A cominciare da quello della madre di Federico, Patrizia Moretti: “Quello che hanno detto dopo due anni di silenzio assoluto solo perché erano davanti al giudice lo trovo offensivo. Non lo accetto”. La tensione aveva raggiunto il culmine proprio durante la lettura della dichiarazione. “Mentre il giudice leggeva l’imputazione – dice Moretti – mi sono sentita nei panni di mio figlio. Aver visto i volti di quelle persone mi ha fatto stare veramente male. Però continuo, sono qui a testa alta insieme a tutti coloro che ci accompagnano in questo percorso, per vedere davanti al giudice la loro condanna”.

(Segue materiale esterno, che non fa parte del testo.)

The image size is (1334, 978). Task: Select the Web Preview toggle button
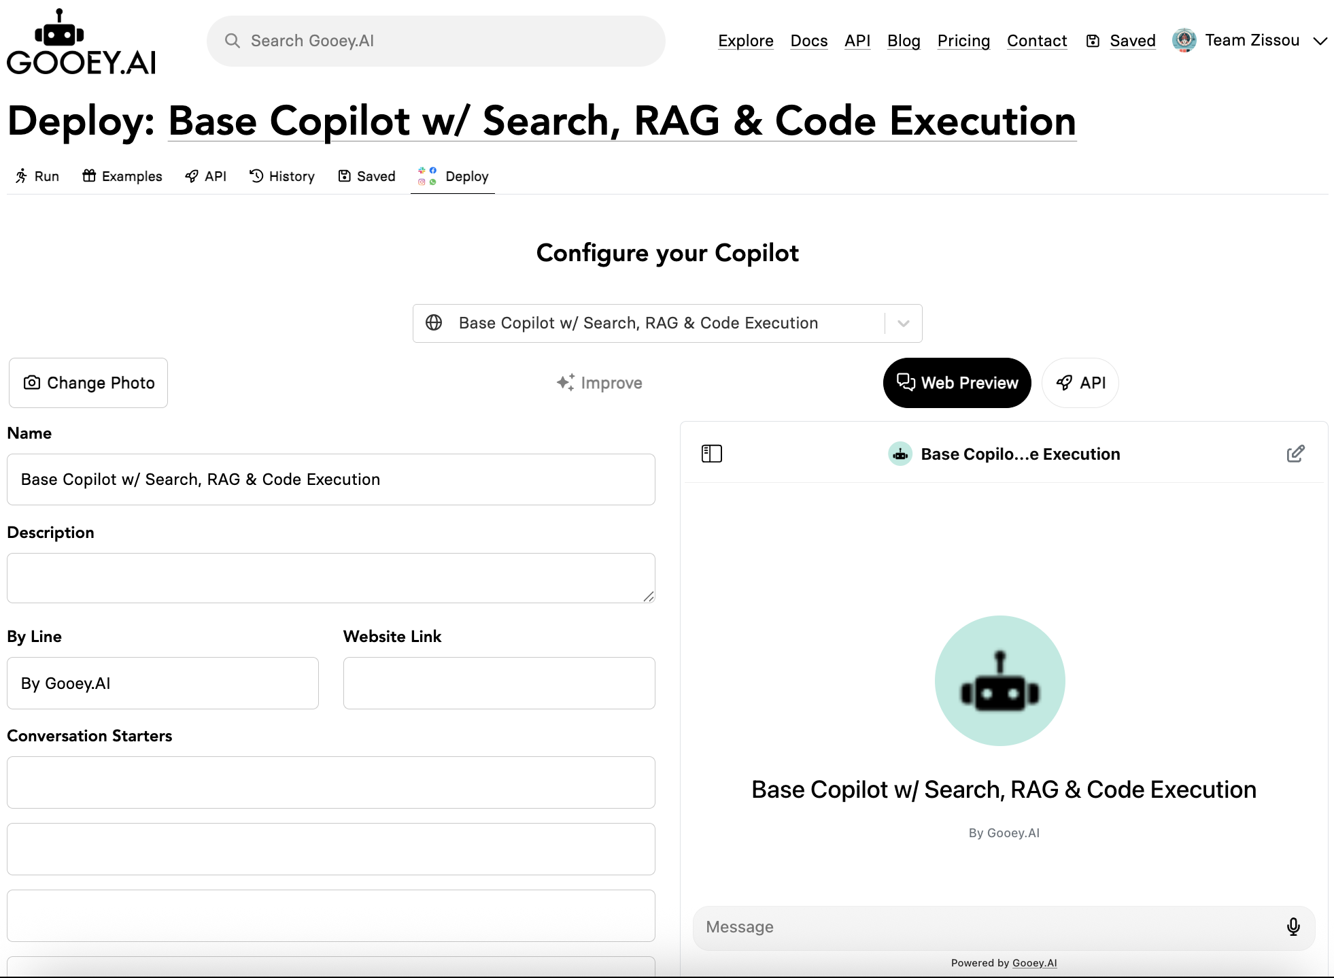tap(957, 383)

Sulla stessa linea Lino, il padre. “Non si può fare una dichiarazione così ipocrita, senza un minimo di anima – attacca il genitore che è anche uscito dall’aula durante la lettura -. Non vedo in quei colleghi (Lino Aldrovandi appartiene al corpo dei vigili municipali, ndr) quell’umanità che dovrebbe esserci. La sensazione che ho provato mentre li guardavo è stata terribile, mi è mancato il respiro. Sono dovuto uscire dopo che hanno letto quel messaggio perché trovavo pazzesco che dopo due anni si leggesse un comunicato del genere, magari scritto da qualcunaltro e nemmeno sentito”.

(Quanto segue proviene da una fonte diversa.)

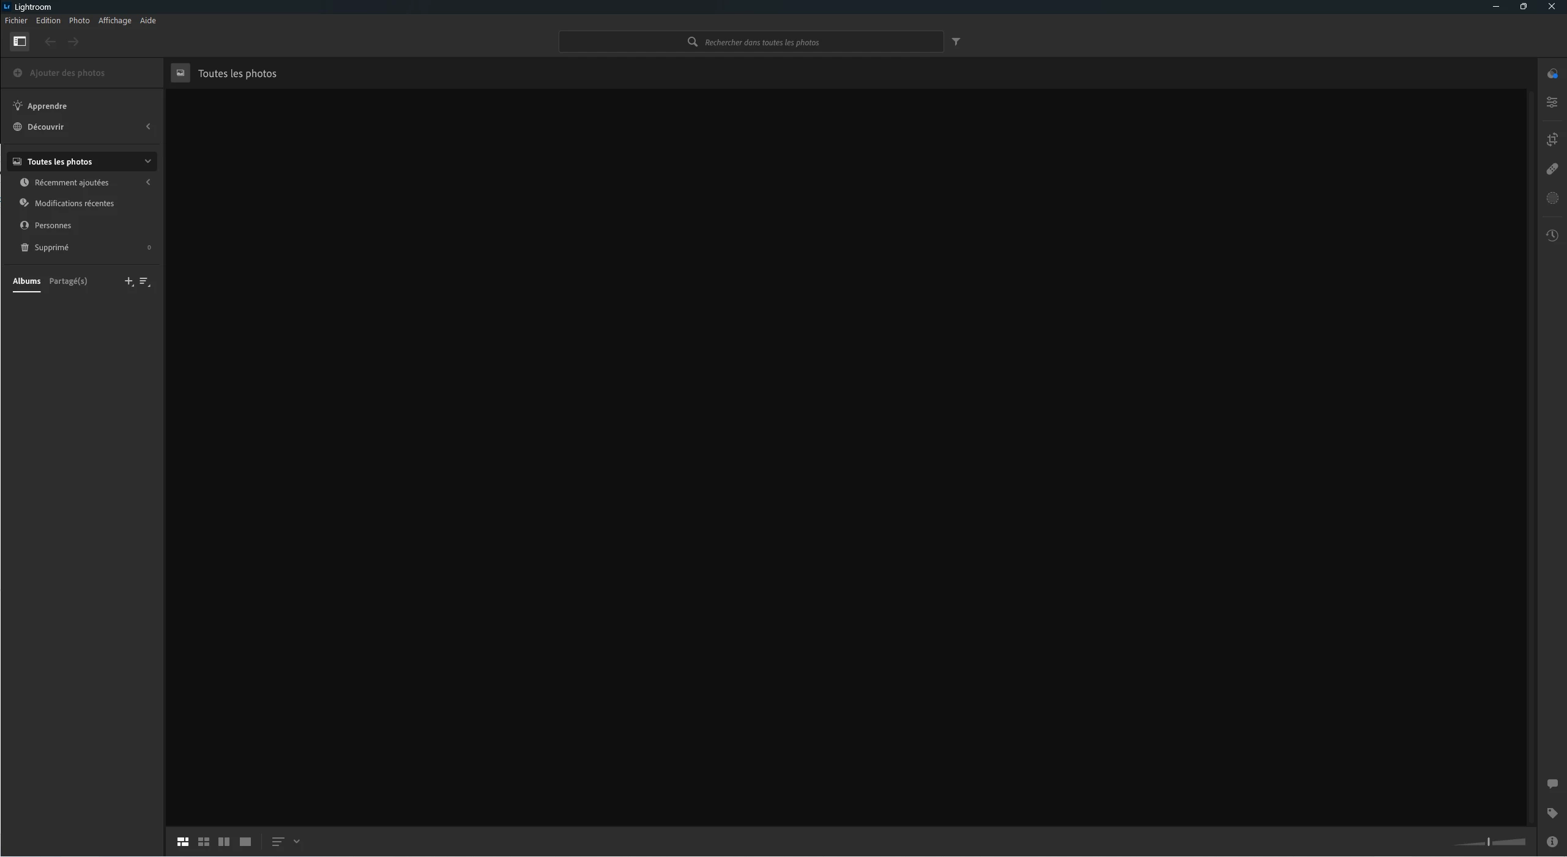Viewport: 1567px width, 857px height.
Task: Open the sort order dropdown arrow
Action: click(x=297, y=842)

Parte dai dettagli tecnici invece Fabio Anselmo, legale della famiglia costituitasi parte civile. “Il processo è partito ed è partito bene, di fronte a un giudice estremamente competente che lo saprà gestire al meglio”. Quanto alle liste dei testi il legale ritiene la decisione del giudice Caruso “estremamente equilibrata: l’utilità o meno dei testi potrà cambiare nel corso del processo. Al termine delle deposizioni del personale della questura citato dal pm Proto, probabilmente molte testimonianze potrebbero non risultare sovrabbondanti”. Il riferimento è alle incongruenze emerse riguardo alla prima serie di indagini, quando il caso non aveva ancora assunto dimensioni nazionali. “E’ chiaro che questa è una vicenda – conferma Anselmo – che per come è nata e proseguita nei primi sei mesi di inchiesta, sarebbe finita con l’archiviazione”.

Infine la parola passa agli amici di Federico, che il 29 novembre saranno i primi a testimoniare in aula. “Siamo contenti di essere ascoltati subito – dice Paolo Burini -; era un peso che ci volevamo togliere dopo due anni molto faticosi. È chiaro però che questo è solo l’inizio”.